Luis Buñuel’s career began with Un Chien Andalou with its now iconic image of a razor slicing through a woman’s eye. In his last film That Obscure Object of Desire, the visceral attack and its damage are repaired. A rip in some bloodstained lingerie is calmly sewn up near the end of the film, and the story also begins with on a bloody note. Amongst a woman’s clothes, thrown out by a manservant, is a bloodstained cushion. The woman, who may have stained the cushion, is finally accepted back by her frustrated lover who cannot live without her.

Mathieu (Fernando Rey) a wealthy, middle aged Frenchman tries to sexually consummate his relationship with Conchita, a beautiful dancer /chambermaid played by Carole Bouquet and Angela Molina. She claims to be virgin and demands that Mathieu prove his love to her in a different way before succumbing to his desire. These  delaying tactics prove only to be a tease: what she really want from Mathieu is money, and he gets frustrated by her manipulative behaviour. On a train journey from Seville to Paris Mathieu regales his fellow passengers with the story – if his efforts result in a runaround of unrequited desire, then Buñuel’s linear train narrative ‘helps’ to calm and ground Mathieu after his hapless relationship.

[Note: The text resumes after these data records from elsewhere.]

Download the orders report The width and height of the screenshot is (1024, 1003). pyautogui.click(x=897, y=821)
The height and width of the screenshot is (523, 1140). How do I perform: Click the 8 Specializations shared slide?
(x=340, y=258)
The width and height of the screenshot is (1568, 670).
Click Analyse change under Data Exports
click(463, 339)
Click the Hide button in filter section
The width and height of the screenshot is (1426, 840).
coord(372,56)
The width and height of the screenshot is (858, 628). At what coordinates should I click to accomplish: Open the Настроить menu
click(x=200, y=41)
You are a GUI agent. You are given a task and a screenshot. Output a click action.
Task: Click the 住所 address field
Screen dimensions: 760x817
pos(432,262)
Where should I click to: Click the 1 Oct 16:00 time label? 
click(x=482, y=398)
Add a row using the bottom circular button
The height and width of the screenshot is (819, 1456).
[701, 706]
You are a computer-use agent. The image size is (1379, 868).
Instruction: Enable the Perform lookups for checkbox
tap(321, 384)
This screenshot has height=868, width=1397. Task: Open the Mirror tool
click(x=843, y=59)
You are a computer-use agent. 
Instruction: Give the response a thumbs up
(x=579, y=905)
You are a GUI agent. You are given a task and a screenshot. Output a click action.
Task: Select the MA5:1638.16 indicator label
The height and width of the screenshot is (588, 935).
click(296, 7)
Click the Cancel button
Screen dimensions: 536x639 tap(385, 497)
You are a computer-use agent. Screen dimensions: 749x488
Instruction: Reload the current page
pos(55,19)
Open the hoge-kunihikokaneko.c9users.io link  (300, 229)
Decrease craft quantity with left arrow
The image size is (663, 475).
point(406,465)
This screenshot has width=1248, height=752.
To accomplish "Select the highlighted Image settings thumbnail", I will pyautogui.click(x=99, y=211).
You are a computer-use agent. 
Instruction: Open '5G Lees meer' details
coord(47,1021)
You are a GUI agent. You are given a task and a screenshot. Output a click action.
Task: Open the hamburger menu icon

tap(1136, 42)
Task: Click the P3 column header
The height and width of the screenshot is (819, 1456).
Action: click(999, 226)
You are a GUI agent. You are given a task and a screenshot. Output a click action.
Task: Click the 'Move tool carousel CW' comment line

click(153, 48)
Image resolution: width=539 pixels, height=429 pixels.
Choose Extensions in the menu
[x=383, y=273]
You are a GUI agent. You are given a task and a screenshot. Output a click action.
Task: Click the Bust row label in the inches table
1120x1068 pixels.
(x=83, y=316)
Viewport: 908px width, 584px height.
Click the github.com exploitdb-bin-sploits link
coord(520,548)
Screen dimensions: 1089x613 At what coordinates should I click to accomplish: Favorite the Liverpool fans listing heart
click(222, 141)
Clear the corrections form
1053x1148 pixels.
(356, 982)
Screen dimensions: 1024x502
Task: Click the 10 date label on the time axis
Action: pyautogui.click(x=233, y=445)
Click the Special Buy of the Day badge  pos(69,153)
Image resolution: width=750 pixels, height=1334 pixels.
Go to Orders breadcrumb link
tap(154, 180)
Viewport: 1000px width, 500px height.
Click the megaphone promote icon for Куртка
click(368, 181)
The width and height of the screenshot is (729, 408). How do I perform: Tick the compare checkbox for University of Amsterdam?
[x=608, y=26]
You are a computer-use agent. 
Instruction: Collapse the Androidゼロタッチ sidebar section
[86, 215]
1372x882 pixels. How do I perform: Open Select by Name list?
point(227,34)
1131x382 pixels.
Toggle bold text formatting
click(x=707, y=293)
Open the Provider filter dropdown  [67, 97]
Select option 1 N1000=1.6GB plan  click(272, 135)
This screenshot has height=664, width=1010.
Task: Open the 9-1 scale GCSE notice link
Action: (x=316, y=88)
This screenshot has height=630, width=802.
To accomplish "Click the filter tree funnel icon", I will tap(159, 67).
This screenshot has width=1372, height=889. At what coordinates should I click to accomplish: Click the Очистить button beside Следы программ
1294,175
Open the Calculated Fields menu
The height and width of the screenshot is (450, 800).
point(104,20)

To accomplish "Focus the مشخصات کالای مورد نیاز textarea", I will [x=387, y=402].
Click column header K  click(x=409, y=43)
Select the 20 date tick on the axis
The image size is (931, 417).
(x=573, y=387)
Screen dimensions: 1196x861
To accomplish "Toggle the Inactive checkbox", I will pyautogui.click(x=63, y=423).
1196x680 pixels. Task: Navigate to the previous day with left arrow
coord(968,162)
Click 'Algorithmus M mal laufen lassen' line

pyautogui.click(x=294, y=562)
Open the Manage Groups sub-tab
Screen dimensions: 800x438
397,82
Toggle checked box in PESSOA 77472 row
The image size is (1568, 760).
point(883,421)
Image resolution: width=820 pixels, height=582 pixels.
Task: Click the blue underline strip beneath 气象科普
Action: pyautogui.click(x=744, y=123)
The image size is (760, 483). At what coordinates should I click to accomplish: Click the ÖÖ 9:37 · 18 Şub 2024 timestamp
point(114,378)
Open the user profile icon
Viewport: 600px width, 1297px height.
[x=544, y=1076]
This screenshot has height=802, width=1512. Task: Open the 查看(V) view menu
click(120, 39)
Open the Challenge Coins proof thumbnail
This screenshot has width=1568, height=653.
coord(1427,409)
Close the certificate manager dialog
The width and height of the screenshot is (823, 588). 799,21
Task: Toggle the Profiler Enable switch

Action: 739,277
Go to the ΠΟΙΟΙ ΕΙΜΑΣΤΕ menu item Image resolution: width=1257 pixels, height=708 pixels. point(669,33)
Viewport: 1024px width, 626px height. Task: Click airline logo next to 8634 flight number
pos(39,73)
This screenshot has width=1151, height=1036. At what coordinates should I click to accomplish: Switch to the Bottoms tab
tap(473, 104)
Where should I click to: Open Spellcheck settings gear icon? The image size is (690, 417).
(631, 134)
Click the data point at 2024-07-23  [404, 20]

That Obscure Object of Desire was adapted from the 1898 novel La Femme et la Pantin by Pierre Louys. In the book the hero claims not to be attracted to blondes as he saw them as “those pale objects of desire” By changing one word Buñuel turns a blonde into a powerful obsession. Buñuel was certainly indebted to Freud. Yet his ever playful relationship between surface attraction and unconscious drive has too much dry wit to ever be mere textbook explanation.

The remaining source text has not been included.